Fig. 2. X-ray structure of the (pr/sE)₂ dimer.

a The (pr/sE)₂ dimer shown in two orthogonal views, with E color-coded by domains as indicated (E domain I red, II yellow, III blue, stem magenta and fusion loop (E-FL) in orange). pr is colored green. One pr/sE protomer is shown in ribbons and the other in surface representation, with a central solid black oval in the top view marking the crystallographic 2-fold symmetry axis. Elements such as the E fusion loop (FL), E 150-loop, E stem (residues 396–400 downstream domain III) and pr capping loop (CL) discussed in the text are labeled. b pr footprint on the sE dimer surface.
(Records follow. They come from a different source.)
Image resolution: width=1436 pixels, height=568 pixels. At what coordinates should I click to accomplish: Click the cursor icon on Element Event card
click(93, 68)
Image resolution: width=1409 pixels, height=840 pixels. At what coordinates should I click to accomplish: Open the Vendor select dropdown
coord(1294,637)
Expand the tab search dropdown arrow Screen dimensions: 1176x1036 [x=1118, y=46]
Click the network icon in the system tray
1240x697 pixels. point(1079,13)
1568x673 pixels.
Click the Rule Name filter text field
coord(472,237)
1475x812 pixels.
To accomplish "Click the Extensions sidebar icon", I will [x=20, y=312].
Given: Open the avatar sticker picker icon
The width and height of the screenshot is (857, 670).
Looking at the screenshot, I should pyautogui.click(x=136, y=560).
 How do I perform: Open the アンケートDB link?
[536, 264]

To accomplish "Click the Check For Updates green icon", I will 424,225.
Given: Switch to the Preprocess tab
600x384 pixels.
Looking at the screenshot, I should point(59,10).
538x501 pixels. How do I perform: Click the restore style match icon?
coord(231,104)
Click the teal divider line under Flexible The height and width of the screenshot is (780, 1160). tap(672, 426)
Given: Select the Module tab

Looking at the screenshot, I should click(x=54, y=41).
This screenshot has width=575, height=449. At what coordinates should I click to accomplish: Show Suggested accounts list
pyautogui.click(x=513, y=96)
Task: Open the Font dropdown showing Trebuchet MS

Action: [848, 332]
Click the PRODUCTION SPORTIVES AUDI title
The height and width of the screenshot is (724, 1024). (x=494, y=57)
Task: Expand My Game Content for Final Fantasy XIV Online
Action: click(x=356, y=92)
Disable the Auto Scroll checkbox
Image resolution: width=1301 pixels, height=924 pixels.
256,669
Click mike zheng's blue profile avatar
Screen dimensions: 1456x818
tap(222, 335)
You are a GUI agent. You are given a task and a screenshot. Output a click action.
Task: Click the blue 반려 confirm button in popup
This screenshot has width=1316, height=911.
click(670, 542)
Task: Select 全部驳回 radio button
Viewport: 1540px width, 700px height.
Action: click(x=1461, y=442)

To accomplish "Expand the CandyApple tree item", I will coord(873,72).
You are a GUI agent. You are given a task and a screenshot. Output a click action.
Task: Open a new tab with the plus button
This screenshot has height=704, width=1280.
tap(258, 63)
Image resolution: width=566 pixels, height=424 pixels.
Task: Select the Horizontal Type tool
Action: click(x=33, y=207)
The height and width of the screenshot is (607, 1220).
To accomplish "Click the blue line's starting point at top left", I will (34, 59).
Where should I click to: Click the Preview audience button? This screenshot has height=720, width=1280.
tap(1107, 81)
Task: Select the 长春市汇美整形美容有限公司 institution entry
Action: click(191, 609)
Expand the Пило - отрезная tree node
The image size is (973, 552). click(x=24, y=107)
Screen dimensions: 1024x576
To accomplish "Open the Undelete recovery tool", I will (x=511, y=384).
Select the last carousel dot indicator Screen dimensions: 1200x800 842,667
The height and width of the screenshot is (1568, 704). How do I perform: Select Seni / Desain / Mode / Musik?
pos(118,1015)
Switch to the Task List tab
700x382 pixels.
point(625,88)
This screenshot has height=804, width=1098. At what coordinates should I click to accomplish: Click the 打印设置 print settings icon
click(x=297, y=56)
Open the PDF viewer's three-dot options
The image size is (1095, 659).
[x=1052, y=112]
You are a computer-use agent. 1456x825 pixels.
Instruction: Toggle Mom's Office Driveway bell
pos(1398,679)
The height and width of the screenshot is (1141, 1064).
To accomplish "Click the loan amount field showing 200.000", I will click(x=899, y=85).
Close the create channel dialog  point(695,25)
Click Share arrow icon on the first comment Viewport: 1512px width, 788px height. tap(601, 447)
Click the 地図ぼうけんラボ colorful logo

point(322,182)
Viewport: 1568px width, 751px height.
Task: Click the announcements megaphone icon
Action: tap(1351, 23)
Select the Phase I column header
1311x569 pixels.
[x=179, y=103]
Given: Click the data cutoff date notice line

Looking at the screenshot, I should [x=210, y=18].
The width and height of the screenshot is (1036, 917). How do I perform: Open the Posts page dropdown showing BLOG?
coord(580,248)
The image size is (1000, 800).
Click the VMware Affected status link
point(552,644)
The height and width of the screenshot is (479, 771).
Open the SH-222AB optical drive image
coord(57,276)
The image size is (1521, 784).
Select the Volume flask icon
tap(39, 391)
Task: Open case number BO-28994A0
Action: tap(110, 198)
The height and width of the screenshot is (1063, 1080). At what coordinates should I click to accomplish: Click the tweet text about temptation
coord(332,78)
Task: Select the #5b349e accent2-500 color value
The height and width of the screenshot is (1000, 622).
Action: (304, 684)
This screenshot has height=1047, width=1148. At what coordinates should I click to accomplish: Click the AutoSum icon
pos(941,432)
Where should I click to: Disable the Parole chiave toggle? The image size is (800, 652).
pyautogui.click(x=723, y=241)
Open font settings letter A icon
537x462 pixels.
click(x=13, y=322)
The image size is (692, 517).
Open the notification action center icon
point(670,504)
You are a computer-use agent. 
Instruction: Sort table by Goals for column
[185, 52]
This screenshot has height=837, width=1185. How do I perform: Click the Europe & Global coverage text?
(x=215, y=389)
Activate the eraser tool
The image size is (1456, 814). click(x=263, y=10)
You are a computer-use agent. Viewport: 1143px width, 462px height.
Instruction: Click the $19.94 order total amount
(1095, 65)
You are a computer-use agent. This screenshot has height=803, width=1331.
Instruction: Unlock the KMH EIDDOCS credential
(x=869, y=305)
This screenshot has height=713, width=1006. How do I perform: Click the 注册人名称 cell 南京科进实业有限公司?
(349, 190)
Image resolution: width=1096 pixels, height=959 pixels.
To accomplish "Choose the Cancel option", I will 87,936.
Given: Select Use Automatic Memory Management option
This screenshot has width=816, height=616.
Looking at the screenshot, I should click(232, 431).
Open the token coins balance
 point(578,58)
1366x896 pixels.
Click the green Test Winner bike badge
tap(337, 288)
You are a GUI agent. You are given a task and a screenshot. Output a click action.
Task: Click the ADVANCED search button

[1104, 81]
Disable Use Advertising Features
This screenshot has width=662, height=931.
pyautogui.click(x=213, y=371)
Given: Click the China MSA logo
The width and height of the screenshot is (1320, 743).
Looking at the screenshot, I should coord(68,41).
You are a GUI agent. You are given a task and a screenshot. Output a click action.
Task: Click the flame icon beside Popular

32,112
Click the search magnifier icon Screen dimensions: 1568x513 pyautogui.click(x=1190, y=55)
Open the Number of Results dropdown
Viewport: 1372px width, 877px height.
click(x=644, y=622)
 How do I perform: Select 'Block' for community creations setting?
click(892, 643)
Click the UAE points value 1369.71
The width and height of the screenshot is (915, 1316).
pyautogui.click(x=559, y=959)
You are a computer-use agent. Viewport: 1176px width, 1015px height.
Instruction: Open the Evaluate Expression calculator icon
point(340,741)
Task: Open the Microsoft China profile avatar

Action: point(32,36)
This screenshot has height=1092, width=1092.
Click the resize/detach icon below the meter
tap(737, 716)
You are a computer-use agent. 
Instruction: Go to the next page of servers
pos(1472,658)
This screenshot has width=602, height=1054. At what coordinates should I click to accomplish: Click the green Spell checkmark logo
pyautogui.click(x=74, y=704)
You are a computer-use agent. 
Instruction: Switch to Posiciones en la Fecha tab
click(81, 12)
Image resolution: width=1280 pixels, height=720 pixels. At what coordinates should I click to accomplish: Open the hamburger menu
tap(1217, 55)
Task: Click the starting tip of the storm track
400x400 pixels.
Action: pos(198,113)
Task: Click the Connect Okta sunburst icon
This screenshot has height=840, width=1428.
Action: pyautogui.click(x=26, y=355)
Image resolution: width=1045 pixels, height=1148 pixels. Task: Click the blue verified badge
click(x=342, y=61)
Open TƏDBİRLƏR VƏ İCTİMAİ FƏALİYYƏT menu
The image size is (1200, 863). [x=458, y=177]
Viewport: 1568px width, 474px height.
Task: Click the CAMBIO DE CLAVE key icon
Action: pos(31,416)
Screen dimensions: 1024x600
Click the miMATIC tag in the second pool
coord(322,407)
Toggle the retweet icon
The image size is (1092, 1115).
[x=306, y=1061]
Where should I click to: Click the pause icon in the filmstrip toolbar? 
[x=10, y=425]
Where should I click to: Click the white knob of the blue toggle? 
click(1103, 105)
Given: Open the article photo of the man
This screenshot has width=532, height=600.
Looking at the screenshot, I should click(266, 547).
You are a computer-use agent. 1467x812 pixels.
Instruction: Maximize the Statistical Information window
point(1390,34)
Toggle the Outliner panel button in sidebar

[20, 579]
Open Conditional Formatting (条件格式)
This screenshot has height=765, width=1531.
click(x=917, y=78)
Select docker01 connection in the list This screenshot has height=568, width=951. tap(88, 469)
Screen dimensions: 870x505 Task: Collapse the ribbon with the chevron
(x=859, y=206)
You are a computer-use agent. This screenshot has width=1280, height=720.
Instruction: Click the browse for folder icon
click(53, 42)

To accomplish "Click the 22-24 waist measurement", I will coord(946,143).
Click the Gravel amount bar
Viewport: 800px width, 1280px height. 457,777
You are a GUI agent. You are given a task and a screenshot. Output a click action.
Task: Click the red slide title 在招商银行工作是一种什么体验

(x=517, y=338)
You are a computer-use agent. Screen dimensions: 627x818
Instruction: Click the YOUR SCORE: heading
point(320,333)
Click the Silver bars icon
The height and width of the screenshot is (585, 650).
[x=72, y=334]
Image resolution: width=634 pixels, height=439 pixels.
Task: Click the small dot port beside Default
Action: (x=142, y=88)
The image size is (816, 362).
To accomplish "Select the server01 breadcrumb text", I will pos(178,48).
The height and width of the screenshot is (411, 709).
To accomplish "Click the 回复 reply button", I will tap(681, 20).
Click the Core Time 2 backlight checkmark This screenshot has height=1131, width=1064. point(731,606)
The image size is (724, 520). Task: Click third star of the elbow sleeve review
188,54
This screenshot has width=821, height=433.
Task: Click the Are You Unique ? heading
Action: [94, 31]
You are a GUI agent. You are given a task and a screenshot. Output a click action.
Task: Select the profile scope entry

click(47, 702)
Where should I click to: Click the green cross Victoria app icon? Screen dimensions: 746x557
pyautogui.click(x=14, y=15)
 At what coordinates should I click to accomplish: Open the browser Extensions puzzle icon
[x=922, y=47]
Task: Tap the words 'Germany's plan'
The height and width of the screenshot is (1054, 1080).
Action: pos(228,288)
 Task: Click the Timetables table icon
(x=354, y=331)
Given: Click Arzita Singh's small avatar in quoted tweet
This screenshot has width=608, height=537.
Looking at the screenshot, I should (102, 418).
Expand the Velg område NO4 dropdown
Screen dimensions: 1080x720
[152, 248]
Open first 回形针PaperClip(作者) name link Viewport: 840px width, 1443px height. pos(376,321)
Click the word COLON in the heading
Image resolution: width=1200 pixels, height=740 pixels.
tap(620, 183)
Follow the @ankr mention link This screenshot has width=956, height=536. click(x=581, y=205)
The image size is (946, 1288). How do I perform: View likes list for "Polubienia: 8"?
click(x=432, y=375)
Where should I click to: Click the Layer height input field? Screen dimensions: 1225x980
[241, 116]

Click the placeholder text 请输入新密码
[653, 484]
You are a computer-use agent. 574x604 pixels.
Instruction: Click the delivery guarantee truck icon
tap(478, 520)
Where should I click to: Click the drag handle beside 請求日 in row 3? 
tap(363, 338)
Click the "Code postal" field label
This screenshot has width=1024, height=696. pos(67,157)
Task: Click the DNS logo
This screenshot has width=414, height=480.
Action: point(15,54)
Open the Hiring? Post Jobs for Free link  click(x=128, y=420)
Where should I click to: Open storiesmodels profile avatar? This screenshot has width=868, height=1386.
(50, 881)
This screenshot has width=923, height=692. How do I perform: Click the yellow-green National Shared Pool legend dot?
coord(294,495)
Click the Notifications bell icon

The two protomers are shown in two shades of grey in an open-book representation (left panel), and with the pr subunits shifted up in side view (right panel). The buried surfaces in the complex are colored according to the E domains involved, as in (a), except that the inter-protomer contacts with domain II are colored cyan instead of yellow. c The same surface as in (b) heat colored as indicated in the bar underneath to highlight amino acid conservation at the pr and sE dimer surface across tick-borne flaviviruses infecting vertebrates (from the alignment shown in Supplementary Fig. 2). The buried surfaces of E and pr in the complex are outlined in green in the left panel. Note that the interaction surface is the most conserved region of both, pr and E. d Same view as in the left panels in (b) and (c), colored according to the electrostatic surface potential (as indicated in the color-code bar) computed at pH 5.5 (left panel) and at pH 7.5 (right panel). The interaction surfaces are outlined in green. e Closeup of the electrostatic potential of the sE dimer surface of interaction with pr at pH 5.5, showing numerous charged residues (labeled). Residues conserved in tick-borne flaviviruses are underlined, and those conserved in all flavivirus are in bold and italic. The glycosylated Asn154 is also labeled.